WORK INSTRUCTIONS: Reproduce the listing below word for word, from the line containing "Given: Check Somente para Órgão Público" up to and including its final line. Leave the pictures out of your output.

MATERIAL FOR THIS EXERCISE:

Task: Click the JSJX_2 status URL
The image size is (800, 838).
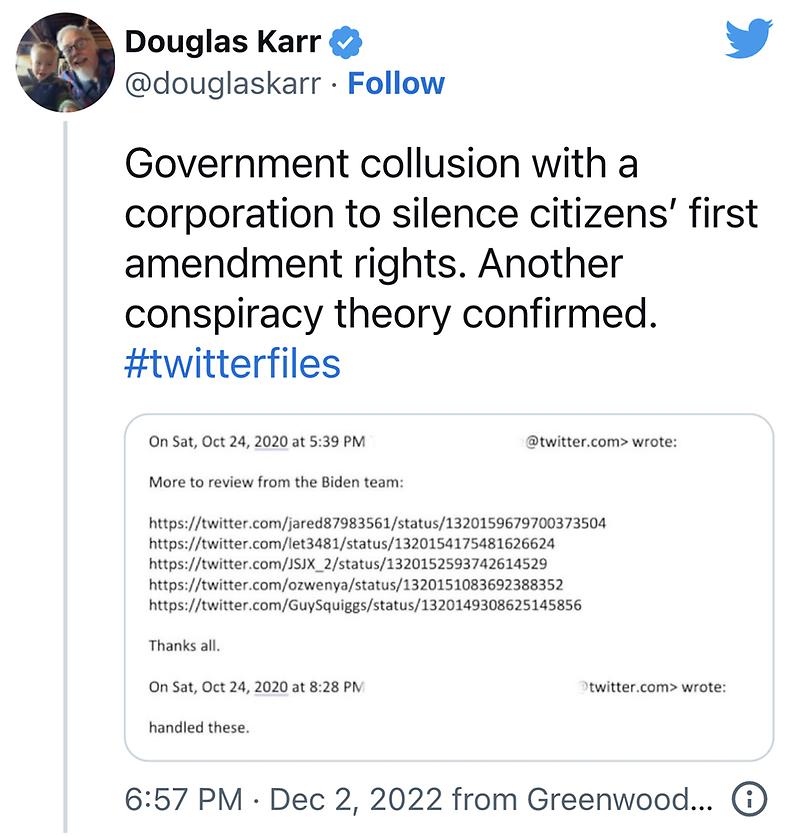Action: click(347, 564)
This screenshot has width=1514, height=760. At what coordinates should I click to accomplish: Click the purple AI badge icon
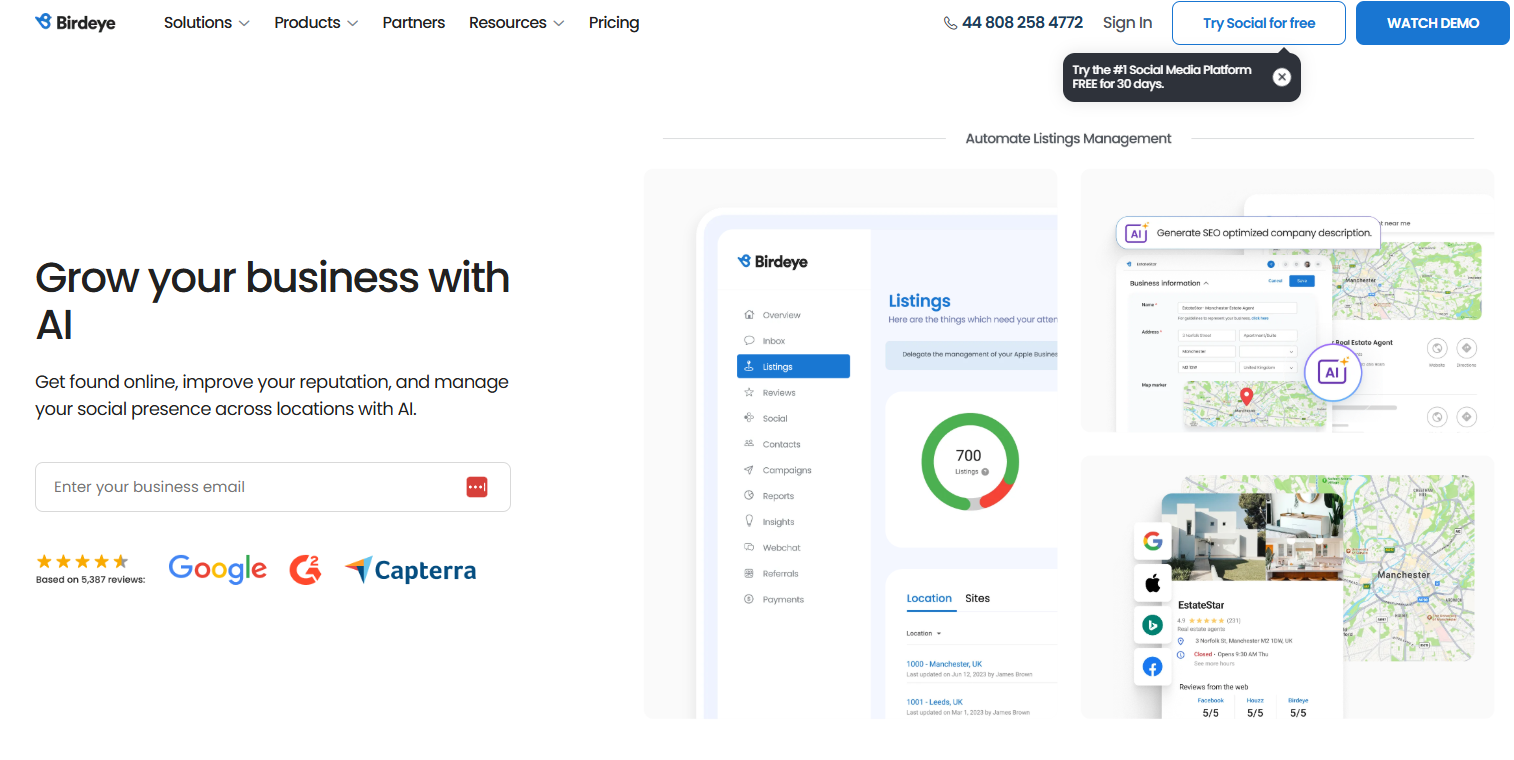[x=1331, y=372]
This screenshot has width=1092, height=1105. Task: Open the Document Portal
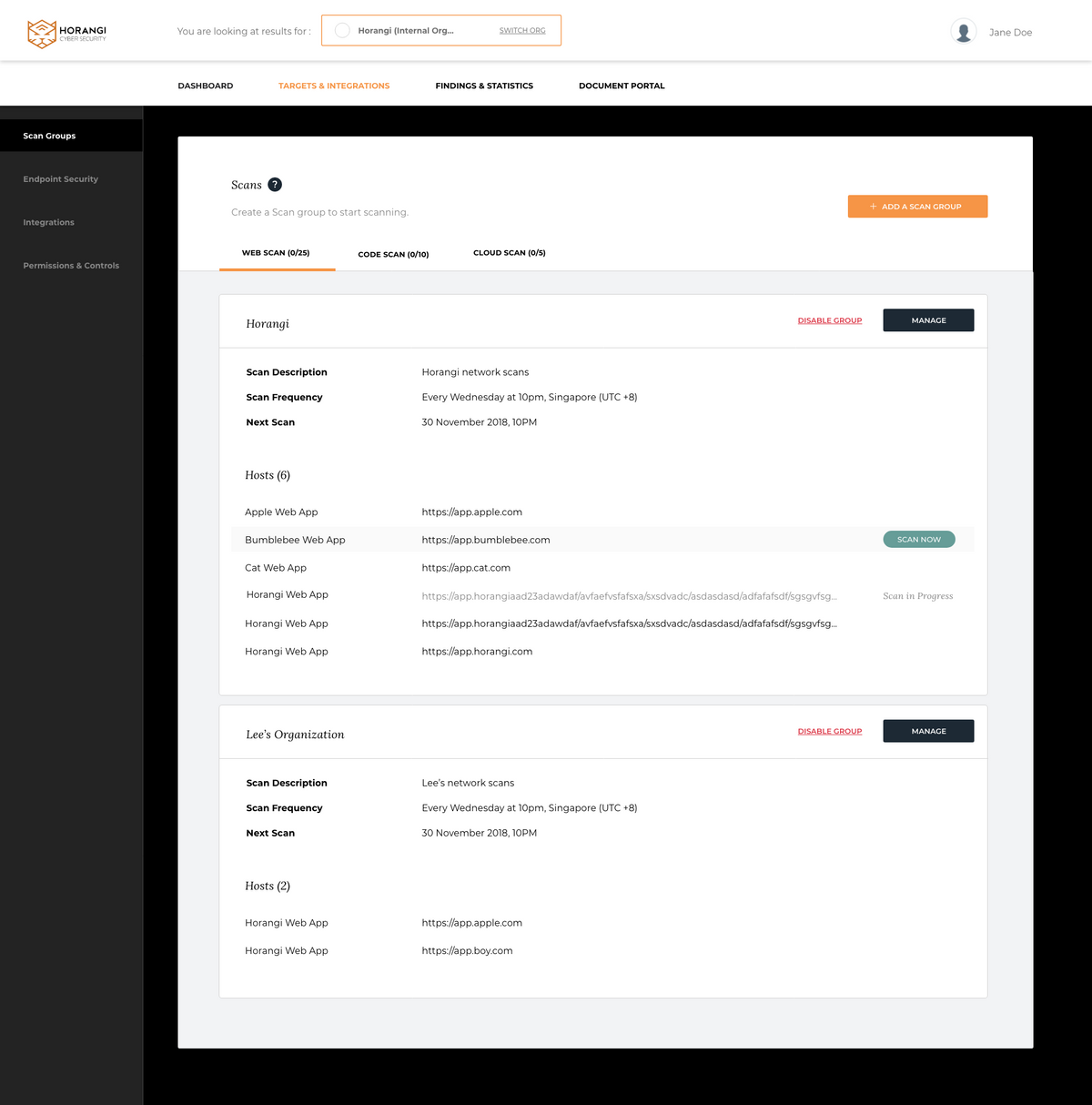pyautogui.click(x=622, y=86)

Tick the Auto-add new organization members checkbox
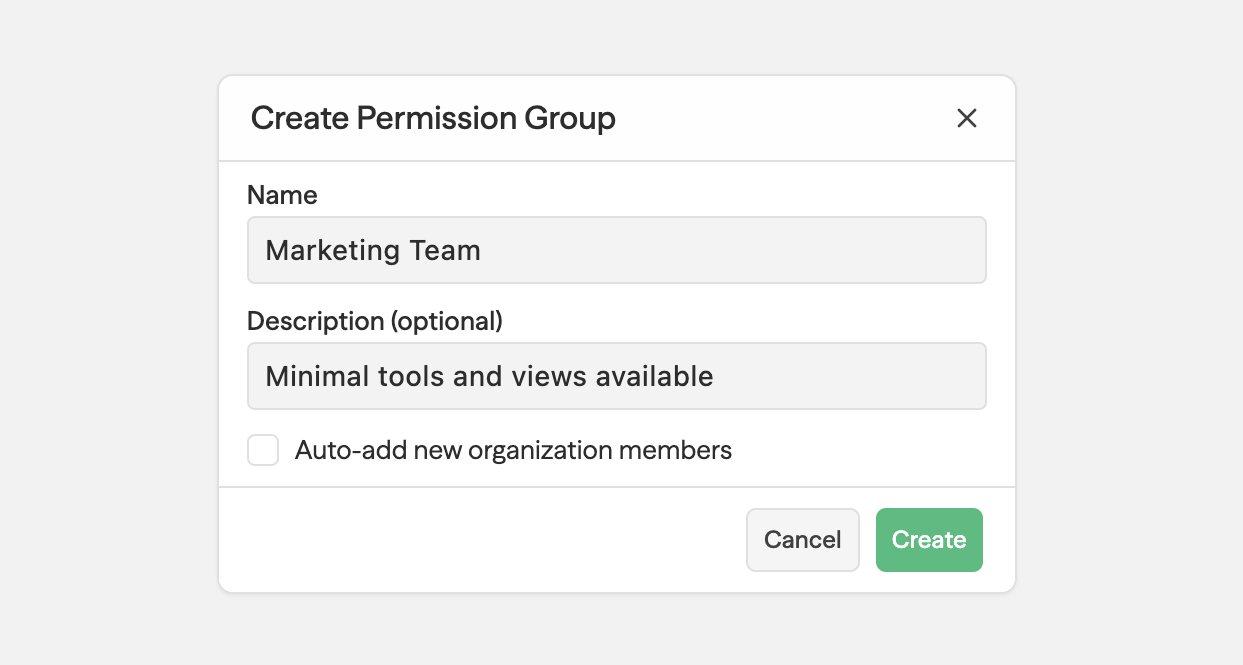click(x=263, y=450)
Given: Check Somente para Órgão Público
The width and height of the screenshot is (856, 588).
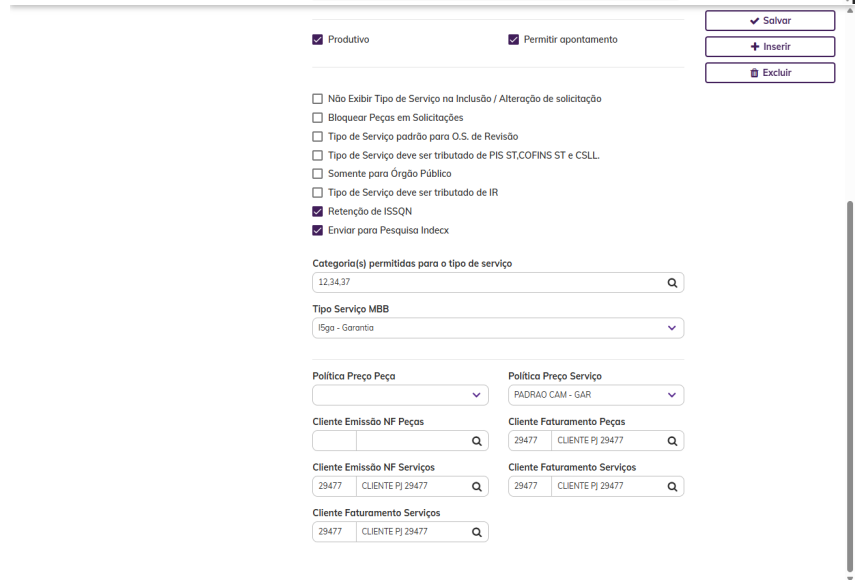Looking at the screenshot, I should point(318,174).
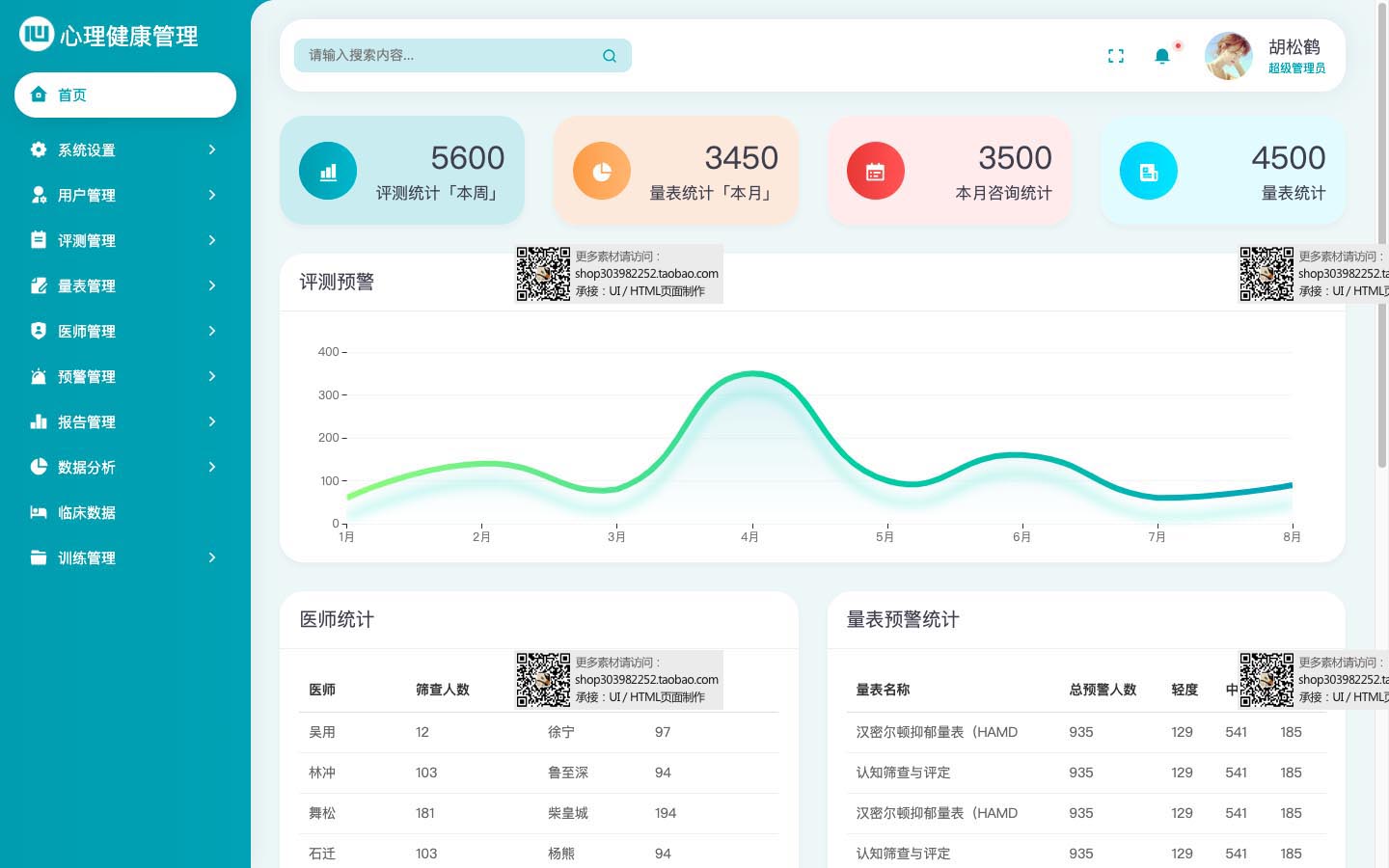Click the pie chart icon on 量表统计「本月」card
This screenshot has width=1389, height=868.
(602, 172)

RESULT FOR THIS TASK:
Given: Check Somente para Órgão Público
The width and height of the screenshot is (856, 588).
Looking at the screenshot, I should point(318,174).
Click the pie chart icon on 量表统计「本月」card
This screenshot has width=1389, height=868.
(602, 172)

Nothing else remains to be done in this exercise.